Senin 05 Jan 2026, 21:21 WIB
Warga beraktivitas di kawasan Terowongan Manggarai, Jakarta Selatan, yang kerap menjadi lokasi rawan tawuran. (Sumber: Poskota | Foto: Pandi Ramedhan)

Warga beraktivitas di kawasan Terowongan Manggarai, Jakarta Selatan, yang kerap menjadi lokasi rawan tawuran. (Sumber: Poskota | Foto: Pandi Ramedhan)

TEBET, POSKOTA.CO.ID – Kriminolog Reza Indragiri menilai asumsi bahwa tawuran di Manggarai, Jakarta Selatan, dijadikan sebagai pengalihan transaksi peredaran narkoba merupakan hal yang masuk akal.

"Karena di situ kan ada kantor polisi, markas Tentara, dan pemukiman warga tetap," kata Reza melalui pesan singkat, Senin, 5 Januari 2026.

"Itu semua semestinya membuat pelaku pidana berpikir ulang sebelum beraksi di sana," tambahnya.

Meski penindakan tegas berlaku, Reza beranggapan pelaku tawuran tetap nekat karena mempertimbangkan keuntungan dari hasil penjualan narkoba.

"Mereka juga sudah baca pola kerja kepolisian sebagai operasi yang sebatas berfokus pada tawurannya. Intelijen polisi 'tidak mampu' mengendus peredaran narkoba. Jadi, pengondisian bagi distribusi narkoba di sana--setidaknya--diduga masyarakat melibatkan polisi juga," kata Reza.

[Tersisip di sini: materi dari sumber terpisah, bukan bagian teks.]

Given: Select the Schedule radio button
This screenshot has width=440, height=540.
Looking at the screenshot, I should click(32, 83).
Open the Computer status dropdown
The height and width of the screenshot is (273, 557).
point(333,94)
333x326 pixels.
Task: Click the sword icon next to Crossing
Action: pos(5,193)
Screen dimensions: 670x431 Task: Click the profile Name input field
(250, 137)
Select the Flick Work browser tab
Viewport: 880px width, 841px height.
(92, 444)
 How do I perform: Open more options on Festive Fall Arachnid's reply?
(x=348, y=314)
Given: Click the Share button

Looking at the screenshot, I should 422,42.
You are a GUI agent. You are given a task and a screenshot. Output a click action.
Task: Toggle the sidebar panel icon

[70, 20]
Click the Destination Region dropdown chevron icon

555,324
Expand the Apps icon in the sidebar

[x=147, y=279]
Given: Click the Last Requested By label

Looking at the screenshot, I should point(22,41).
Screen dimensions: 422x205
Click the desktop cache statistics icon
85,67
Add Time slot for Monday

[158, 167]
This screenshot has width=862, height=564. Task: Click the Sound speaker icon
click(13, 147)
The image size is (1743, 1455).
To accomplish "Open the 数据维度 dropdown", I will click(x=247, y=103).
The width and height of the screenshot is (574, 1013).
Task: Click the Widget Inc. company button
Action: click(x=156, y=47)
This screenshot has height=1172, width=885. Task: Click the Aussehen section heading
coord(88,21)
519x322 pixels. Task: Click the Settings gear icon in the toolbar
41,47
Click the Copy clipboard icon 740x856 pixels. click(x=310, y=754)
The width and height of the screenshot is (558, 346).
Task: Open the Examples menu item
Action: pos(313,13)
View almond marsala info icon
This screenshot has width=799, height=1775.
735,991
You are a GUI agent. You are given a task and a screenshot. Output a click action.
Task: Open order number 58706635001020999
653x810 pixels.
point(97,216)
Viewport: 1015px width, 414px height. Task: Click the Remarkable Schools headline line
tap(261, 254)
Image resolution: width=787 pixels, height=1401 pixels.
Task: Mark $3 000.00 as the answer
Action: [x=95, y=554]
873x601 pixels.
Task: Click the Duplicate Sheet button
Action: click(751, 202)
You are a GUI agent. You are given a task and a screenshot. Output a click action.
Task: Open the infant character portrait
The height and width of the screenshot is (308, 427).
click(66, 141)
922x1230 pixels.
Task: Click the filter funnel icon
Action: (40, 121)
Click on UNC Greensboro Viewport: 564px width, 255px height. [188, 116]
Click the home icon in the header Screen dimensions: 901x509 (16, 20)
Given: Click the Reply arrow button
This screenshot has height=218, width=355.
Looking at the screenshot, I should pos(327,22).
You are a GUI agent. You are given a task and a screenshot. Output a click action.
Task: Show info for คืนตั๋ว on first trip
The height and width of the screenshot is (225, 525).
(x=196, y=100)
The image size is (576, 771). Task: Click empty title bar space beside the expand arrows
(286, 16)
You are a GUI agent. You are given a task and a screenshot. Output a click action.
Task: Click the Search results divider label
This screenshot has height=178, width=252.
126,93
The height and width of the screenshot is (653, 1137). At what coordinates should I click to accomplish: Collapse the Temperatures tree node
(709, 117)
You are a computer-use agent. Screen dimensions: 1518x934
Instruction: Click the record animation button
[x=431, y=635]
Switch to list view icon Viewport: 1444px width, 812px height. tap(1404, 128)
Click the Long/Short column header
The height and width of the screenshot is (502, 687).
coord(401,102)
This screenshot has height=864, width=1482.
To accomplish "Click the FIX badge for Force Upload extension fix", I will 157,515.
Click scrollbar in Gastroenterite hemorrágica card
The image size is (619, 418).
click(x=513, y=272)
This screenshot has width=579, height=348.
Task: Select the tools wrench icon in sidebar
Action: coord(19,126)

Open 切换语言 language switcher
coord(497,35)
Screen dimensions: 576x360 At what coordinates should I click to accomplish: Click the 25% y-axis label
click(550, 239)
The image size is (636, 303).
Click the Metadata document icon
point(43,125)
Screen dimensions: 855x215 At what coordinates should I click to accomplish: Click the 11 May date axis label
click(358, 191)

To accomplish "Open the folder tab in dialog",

Baca Juga: Mengapa Tawuran Terus Terjadi di Terowongan Manggarai

Menurut Reza, pimpinan Polri harus turun tangan langsung jika ingin benar-benar memberantas persoalan tawuran sekaligus peredaran narkoba.

"Kapolda perlu turun langsung ke lapangan. Bentuk timsus agar celah-celah tadi bisa diatasi, sekaligus meringkus oknum yang main api di sana. Kapolres, Kapolsek, Kasatker Narkoba dikasih waktu satu bulan untuk bekerja sampai ke narkobanya, bukan hanya tawurannya. Jika gagal, ganti," ujarnya.

Reza juga mengaku pernah berbincang dengan salah satu tokoh atau ‘jagoan’ Manggarai bernama Sunarto. Dari obrolan tersebut, ia mendapatkan penjelasan bahwa tawuran kerap dijadikan sebagai pengalihan perhatian terhadap masuknya narkoba ke kawasan itu.

Di sisi lain, Reza menilai kawasan Manggarai kerap terlihat seperti wilayah tak bertuan, tanpa keteraturan yang jelas, sehingga kondisinya dinilai mengkhawatirkan.

"Sesuai Teori Jendela Pecah, situasi sedemikian rupa ditafsirkan sebagai lingkungan tempat orang boleh berbuat apa saja. Jadi 'wajar' kalau keonaran terjadi berulang di sana," tutup Reza.